23 July 2013, Cairo - The current humanitarian crisis in Syria poses a grave risk of epidemics among the Syrian refugees who are currently displaced in the neighbouring countries of Iraq, Jordan, Lebanon and Egypt.
As the health situation of the Syrian refugees in these countries continues to deteriorate, the health systems of the host countries risk being overwhelmed in the face of a continuous influx of refugees and rising temperatures during the summer months. With thousands of Syrians crossing the borders each day, there is a potential risk that diseases that are prevalent inside Syria can be transmitted or introduced into neighbouring countries. The situation may deteriorate if public health prevention and control measures are not scaled up urgently in these countries.
WHO has been supporting national health authorities in countries hosting displaced Syrian refugees since the beginning of this crisis to improve the health situation of the Syrian refugees. In view of the current epidemic risk, WHO has scaled up its epidemic preparedness and readiness measures across all the neighbouring countries of Syria that have been affected by the crisis.
As part of these measures, an epidemic risk assessment was carried out by WHO in northern Iraq, which is currently the home to approximately 159 000 Syrian refugees. The team visited the Domiz camp in the Dohuk governorate of northern Iraq, which is the largest refugee camp for the Syrian refugees in the region and currently home to over 80 000 displaced Syrian populations. The environmental risk factors for disease transmission and the living conditions of the refugees were assessed.
The health status of the refugees was reviewed through analysis of epidemiological information. The assessment of WHO led to identifying potential epidemic risk from a number of diseases – cholera, Shigellae dysenteriae, typhoid fever, acute viral hepatitis, as well as measles in the Syrian refugees displaced in various camps and informal settlements during the current summer months. The ability and capacity of local health systems to early detect, manage and rapidly control any potential epidemics were also assessed by the WHO team during this mission.
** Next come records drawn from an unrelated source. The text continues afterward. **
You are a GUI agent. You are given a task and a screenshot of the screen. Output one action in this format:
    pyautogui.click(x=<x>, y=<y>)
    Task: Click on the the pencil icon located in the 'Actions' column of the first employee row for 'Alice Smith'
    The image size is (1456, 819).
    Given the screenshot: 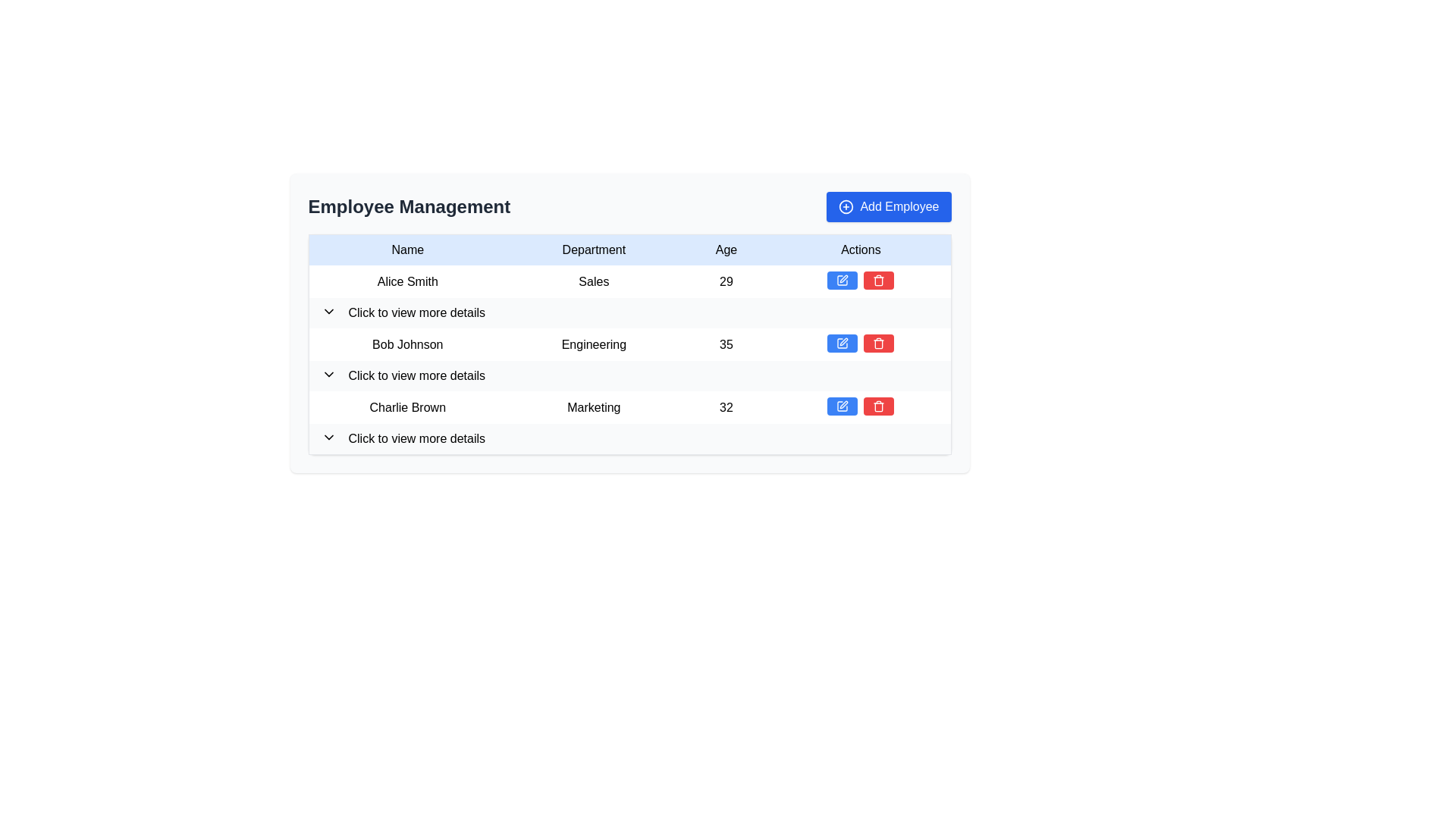 What is the action you would take?
    pyautogui.click(x=843, y=278)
The mission concluded with elaborating a joint plan with the local health authorities of northern Iraq on improving public health preparedness, strengthening early warning surveillance and enhancing field investigation and rapid control capacity on the ground for detection, prevention and control of any potential epidemic that may occur among the Syrian refugee populations.
Additional activities have been planned with the local health authorities over the next three months that include training of first-line responders, pre-positioning medicines and medical supplies, and ensuring sufficient laboratory capacity to identify infectious diseases as part of implementing this summer outbreak containment plan.